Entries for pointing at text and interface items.
[start]

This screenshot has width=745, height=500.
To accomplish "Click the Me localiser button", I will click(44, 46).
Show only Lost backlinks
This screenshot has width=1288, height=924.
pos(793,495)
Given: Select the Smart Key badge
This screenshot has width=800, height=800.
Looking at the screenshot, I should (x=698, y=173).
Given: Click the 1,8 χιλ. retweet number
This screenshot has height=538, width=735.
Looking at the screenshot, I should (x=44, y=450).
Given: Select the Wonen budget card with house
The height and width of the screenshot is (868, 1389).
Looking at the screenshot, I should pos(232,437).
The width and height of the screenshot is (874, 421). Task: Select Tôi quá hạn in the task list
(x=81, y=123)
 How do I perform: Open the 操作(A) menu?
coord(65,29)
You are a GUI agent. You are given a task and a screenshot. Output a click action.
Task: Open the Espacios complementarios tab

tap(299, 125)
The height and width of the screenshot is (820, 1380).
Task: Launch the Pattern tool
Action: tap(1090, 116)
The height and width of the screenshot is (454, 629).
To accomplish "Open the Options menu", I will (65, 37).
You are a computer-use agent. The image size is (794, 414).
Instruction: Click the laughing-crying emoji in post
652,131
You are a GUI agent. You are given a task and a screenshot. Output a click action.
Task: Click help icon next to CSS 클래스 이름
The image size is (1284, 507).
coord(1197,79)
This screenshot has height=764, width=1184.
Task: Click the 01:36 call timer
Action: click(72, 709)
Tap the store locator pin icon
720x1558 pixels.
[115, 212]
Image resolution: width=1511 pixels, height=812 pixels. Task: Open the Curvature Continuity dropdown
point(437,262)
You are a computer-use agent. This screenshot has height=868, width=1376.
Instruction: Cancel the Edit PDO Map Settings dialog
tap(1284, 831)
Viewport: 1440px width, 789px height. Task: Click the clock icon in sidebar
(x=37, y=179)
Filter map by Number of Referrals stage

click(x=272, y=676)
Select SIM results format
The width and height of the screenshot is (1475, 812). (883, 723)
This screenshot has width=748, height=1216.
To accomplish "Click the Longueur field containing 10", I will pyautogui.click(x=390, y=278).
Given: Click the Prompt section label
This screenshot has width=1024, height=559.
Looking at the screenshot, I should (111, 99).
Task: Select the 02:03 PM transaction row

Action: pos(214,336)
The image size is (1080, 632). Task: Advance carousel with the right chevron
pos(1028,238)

[end]

Turn the lines of the entries, from the line containing "How do I perform: Open the 操作(A) menu?" through the line containing "Looking at the screenshot, I should (111, 99)." inclusive, into a Markdown table with a Row column for the row number and a Line column for the line text. Omit any blank lines.

| Row | Line |
|---|---|
| 1 |  How do I perform: Open the 操作(A) menu? |
| 2 | coord(65,29) |
| 3 | You are a GUI agent. You are given a task and a screenshot. Output a click action. |
| 4 | Task: Open the Espacios complementarios tab |
| 5 | tap(299, 125) |
| 6 | The height and width of the screenshot is (820, 1380). |
| 7 | Task: Launch the Pattern tool |
| 8 | Action: tap(1090, 116) |
| 9 | The height and width of the screenshot is (454, 629). |
| 10 | To accomplish "Open the Options menu", I will (65, 37). |
| 11 | You are a computer-use agent. The image size is (794, 414). |
| 12 | Instruction: Click the laughing-crying emoji in post |
| 13 | 652,131 |
| 14 | You are a GUI agent. You are given a task and a screenshot. Output a click action. |
| 15 | Task: Click help icon next to CSS 클래스 이름 |
| 16 | The image size is (1284, 507). |
| 17 | coord(1197,79) |
| 18 | This screenshot has height=764, width=1184. |
| 19 | Task: Click the 01:36 call timer |
| 20 | Action: click(72, 709) |
| 21 | Tap the store locator pin icon |
| 22 | 720x1558 pixels. |
| 23 | [115, 212] |
| 24 | Image resolution: width=1511 pixels, height=812 pixels. Task: Open the Curvature Continuity dropdown |
| 25 | point(437,262) |
| 26 | You are a computer-use agent. This screenshot has height=868, width=1376. |
| 27 | Instruction: Cancel the Edit PDO Map Settings dialog |
| 28 | tap(1284, 831) |
| 29 | Viewport: 1440px width, 789px height. Task: Click the clock icon in sidebar |
| 30 | (x=37, y=179) |
| 31 | Filter map by Number of Referrals stage |
| 32 | click(x=272, y=676) |
| 33 | Select SIM results format |
| 34 | The width and height of the screenshot is (1475, 812). (883, 723) |
| 35 | This screenshot has width=748, height=1216. |
| 36 | To accomplish "Click the Longueur field containing 10", I will pyautogui.click(x=390, y=278). |
| 37 | Given: Click the Prompt section label |
| 38 | This screenshot has width=1024, height=559. |
| 39 | Looking at the screenshot, I should (111, 99). |